Redakcja zwraca uwagę, że także kolejna sprawa, którą ma zająć się Harbarth, może zostać uznana za problematyczną. Chodzi o gromadzenie i przechowywanie danych o obywatelach. W Bundestagu polityk CDU  opowiadał się jednoznacznie za przechowywaniem tych danych.

„Der Spiegel” zwraca uwagę, że zagranica śledzi z dużym zainteresowaniem pierwsze kroki Harbartha w TK.

Europa śledzi poczynania Harbartha

„Europa obawia się o niezawisłość sędziów w Polsce, ponieważ tamtejszy rząd próbuje obsadzać sądy według własnego widzimisię” – czytamy w „Spieglu”.

Autorzy przypominają, że szef MSZ Polski Jacek Czaputowicz w niedawnym wywiadzie dla „Handelsblatt” skarżył się na „podwójne standardy”, wskazując właśnie na przypadek Harbartha.

Wybór aktywnego posła na sędziego TK „byłby dziś w Polsce niemożliwy” - mówił Czaputowicz tłumacząc, że taka decyzja zostałaby uznana za „zbyt duży polityczny wpływ na TK”. 

„Der Spiegel” pisze, że kilka dni temu, na międzynarodowej konferencji prawników w Berlinie niemieccy sędziowie „musieli wysłuchiwać krytycznych pytań dotyczących Harbartha”.

„Der Spiegel” podkreśla, że Harbartha wybrała szeroka parlamentarna większość. Sędziowie TK wybierani są większością dwóch trzecich, dlatego partie chadeckie CDU/CSU oraz SPD są skazane na poparcie innych partii.

Niemiecki tygodnik podkreśla, że Harbarth jest „znakomitym prawnikiem”, studia w Heidelbergu ukończył z wynikiem „bardzo dobry” - jako najlepszy na roku.

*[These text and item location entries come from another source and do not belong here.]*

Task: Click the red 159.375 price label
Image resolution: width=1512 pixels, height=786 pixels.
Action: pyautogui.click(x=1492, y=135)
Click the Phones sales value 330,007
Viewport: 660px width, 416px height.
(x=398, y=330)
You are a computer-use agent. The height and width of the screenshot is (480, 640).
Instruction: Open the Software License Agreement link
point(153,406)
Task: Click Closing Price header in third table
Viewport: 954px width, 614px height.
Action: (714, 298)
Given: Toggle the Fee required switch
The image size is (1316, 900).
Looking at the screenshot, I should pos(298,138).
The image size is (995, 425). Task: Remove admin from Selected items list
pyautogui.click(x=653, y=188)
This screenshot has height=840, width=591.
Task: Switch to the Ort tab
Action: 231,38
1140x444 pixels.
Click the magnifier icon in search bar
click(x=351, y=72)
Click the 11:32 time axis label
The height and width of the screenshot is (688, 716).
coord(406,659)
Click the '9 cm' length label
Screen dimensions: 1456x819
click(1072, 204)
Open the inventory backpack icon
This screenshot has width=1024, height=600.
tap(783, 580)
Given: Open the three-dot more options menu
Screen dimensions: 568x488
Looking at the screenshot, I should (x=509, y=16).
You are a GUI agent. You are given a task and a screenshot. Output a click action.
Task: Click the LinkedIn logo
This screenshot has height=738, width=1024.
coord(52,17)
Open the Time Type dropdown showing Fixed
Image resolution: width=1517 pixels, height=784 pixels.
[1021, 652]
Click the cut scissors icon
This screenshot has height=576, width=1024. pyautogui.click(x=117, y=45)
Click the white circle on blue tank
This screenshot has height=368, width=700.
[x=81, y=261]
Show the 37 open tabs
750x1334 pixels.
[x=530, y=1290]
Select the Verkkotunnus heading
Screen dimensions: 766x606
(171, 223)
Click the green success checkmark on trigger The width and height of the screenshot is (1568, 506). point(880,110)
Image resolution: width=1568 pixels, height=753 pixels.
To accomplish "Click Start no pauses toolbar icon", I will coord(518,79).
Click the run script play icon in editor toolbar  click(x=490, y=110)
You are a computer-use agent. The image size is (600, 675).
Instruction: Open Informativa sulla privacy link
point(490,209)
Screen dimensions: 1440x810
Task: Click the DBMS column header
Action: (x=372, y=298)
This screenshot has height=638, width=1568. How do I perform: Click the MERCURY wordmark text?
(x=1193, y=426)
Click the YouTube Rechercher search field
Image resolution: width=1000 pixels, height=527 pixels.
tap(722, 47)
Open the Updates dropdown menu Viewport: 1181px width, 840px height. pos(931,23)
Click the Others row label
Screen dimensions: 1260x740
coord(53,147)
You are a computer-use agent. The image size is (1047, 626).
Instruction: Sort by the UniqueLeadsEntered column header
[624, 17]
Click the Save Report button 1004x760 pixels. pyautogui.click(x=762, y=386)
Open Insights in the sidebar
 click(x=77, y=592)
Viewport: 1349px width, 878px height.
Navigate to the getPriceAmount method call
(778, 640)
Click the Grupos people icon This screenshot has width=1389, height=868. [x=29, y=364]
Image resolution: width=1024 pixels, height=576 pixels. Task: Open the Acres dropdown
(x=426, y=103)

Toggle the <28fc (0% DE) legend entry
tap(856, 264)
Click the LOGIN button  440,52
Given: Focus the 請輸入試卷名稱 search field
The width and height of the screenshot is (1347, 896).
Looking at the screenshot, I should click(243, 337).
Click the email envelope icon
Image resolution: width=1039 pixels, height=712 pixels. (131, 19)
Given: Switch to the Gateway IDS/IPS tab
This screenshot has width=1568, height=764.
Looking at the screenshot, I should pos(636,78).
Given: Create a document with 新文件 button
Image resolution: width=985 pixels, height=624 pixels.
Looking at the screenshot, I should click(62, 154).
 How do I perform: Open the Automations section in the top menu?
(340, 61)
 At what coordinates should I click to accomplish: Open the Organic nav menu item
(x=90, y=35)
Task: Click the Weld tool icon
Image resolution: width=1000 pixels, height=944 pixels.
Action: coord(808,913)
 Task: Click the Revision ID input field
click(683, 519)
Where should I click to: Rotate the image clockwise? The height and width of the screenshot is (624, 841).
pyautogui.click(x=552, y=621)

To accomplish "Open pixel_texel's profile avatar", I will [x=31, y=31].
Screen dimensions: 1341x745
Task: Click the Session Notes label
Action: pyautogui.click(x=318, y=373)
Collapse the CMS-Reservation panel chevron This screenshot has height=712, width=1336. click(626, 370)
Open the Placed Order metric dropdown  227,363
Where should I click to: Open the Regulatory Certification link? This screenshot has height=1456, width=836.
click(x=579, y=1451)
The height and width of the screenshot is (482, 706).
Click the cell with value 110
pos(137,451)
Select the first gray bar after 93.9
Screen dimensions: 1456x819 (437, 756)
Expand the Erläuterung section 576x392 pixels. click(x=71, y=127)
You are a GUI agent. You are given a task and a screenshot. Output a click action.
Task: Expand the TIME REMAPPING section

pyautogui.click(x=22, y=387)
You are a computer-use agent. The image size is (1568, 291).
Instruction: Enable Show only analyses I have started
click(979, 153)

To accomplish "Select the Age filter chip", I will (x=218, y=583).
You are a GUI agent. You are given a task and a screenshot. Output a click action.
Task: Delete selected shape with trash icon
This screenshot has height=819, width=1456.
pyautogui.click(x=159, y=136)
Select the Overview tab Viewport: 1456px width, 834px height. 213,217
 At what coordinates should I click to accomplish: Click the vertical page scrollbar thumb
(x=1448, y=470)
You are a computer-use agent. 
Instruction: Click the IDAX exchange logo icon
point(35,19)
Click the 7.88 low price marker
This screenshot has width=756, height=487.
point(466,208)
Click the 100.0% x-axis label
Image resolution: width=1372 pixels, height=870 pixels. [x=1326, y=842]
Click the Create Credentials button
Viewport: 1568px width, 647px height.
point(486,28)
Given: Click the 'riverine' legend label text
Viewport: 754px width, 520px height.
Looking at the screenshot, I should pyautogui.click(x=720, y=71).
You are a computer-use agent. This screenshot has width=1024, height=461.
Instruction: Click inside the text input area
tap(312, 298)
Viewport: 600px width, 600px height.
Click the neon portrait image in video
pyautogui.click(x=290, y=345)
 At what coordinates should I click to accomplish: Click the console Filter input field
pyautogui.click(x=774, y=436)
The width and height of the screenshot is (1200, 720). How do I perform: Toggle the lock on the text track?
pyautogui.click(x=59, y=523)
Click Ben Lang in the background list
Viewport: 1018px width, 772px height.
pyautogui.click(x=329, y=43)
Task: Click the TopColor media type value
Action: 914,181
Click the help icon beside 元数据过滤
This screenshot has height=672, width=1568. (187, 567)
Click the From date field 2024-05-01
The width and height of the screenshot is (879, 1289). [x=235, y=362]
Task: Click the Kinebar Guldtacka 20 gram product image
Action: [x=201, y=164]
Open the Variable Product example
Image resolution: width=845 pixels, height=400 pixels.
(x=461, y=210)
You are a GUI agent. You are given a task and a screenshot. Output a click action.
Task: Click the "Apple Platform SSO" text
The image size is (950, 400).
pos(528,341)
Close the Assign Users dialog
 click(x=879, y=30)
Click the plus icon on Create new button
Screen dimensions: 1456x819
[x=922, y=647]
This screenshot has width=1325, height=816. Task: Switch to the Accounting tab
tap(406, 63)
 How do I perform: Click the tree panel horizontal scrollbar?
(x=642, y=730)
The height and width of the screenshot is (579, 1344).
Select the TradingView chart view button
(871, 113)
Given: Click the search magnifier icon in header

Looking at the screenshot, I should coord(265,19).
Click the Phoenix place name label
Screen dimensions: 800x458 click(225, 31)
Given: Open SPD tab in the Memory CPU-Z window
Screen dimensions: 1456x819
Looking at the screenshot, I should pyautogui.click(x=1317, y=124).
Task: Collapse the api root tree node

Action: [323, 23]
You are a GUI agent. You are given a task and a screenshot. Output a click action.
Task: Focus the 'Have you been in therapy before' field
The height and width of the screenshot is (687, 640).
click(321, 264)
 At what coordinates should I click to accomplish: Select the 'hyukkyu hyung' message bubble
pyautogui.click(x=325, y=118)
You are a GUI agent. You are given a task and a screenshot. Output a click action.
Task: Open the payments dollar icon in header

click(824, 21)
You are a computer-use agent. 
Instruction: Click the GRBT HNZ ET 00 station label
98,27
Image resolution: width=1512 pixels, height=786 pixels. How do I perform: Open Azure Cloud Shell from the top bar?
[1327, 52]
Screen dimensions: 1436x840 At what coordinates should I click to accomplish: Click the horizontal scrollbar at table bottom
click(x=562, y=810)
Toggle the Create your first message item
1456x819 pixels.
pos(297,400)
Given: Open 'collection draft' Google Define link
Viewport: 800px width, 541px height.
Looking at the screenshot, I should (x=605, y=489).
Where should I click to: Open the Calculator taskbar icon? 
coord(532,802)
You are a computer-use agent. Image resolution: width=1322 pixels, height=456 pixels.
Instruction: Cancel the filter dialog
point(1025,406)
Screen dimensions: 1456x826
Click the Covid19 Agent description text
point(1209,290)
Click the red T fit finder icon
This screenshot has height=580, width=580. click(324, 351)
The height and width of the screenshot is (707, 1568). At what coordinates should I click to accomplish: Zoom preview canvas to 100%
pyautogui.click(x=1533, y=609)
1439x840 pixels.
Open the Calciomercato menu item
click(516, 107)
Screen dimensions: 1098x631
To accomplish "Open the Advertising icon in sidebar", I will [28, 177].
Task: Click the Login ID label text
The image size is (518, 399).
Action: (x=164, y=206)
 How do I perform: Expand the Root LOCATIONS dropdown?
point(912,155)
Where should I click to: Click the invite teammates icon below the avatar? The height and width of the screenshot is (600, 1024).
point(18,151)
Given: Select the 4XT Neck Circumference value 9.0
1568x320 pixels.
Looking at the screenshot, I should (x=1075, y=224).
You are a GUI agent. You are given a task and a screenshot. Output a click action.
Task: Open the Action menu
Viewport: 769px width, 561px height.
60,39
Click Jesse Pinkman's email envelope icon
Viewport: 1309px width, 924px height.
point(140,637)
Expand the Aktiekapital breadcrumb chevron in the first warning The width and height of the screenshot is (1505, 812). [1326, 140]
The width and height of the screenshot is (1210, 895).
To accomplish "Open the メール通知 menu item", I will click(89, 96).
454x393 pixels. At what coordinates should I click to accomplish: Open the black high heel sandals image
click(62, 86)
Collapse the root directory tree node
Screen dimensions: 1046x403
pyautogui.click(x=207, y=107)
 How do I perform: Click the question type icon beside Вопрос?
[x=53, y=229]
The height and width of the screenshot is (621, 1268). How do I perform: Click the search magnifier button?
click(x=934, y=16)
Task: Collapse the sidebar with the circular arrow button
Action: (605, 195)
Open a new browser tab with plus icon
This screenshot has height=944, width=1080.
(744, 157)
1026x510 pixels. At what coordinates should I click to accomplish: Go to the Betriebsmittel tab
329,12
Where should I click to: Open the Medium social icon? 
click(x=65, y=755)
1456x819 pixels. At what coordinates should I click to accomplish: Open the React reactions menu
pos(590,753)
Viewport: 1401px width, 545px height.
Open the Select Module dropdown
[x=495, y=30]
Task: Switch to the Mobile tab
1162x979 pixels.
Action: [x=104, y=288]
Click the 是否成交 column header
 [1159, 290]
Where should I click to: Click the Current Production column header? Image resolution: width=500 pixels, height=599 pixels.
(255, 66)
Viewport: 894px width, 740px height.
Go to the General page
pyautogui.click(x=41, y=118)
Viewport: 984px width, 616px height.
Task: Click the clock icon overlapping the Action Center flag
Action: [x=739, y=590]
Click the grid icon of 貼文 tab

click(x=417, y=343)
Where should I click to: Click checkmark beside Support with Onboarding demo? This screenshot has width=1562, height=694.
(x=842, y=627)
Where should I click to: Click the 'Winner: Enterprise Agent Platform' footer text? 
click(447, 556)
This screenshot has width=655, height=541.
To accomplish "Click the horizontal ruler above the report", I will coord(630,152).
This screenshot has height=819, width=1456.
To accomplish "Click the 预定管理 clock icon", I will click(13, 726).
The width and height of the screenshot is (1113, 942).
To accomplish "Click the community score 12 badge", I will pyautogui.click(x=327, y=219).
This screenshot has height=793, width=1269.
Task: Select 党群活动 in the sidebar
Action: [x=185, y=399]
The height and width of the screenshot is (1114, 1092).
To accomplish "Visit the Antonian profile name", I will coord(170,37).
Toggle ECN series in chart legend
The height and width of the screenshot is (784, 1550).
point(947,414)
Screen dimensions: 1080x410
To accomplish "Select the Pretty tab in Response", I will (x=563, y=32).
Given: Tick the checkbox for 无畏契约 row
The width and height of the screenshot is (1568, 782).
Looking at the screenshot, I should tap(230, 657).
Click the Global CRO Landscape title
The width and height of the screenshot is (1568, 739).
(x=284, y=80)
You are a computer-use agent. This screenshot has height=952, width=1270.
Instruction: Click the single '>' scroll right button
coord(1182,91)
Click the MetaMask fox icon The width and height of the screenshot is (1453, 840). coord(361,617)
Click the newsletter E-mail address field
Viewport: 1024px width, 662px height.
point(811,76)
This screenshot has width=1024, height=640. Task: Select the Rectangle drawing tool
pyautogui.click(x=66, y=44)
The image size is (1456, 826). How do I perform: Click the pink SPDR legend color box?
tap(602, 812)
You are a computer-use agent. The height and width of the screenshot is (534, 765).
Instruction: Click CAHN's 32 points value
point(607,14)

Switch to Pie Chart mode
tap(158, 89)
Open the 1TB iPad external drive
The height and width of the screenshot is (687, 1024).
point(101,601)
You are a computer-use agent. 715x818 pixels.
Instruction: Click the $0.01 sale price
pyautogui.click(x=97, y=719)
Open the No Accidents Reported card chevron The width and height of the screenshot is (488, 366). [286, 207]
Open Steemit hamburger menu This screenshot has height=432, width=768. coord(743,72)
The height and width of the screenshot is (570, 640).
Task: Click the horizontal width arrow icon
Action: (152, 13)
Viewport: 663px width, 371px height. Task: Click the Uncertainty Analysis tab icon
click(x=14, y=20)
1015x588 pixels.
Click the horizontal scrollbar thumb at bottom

Jest autorem wyróżnionego doktoratu, kontynuował studia na elitarnym uniwersytecie Yale w USA.

Urzędujący prezes TK Vosskuhle uważa,  obecność „jednego albo dwóch” sędziów z politycznym doświadczeniem jest korzystna dla każdej Izby TK. „Nie powinno być ich jednak dużo więcej” – zastrzega. „Od dawki zależy, czy (lekarstwo) stanie się trucizną” – powiedział „Spieglowi” Vosskuhle.

Artykuł poświęcony Harbarthowi redakcja zatytułowała „Polityczna trucizna”.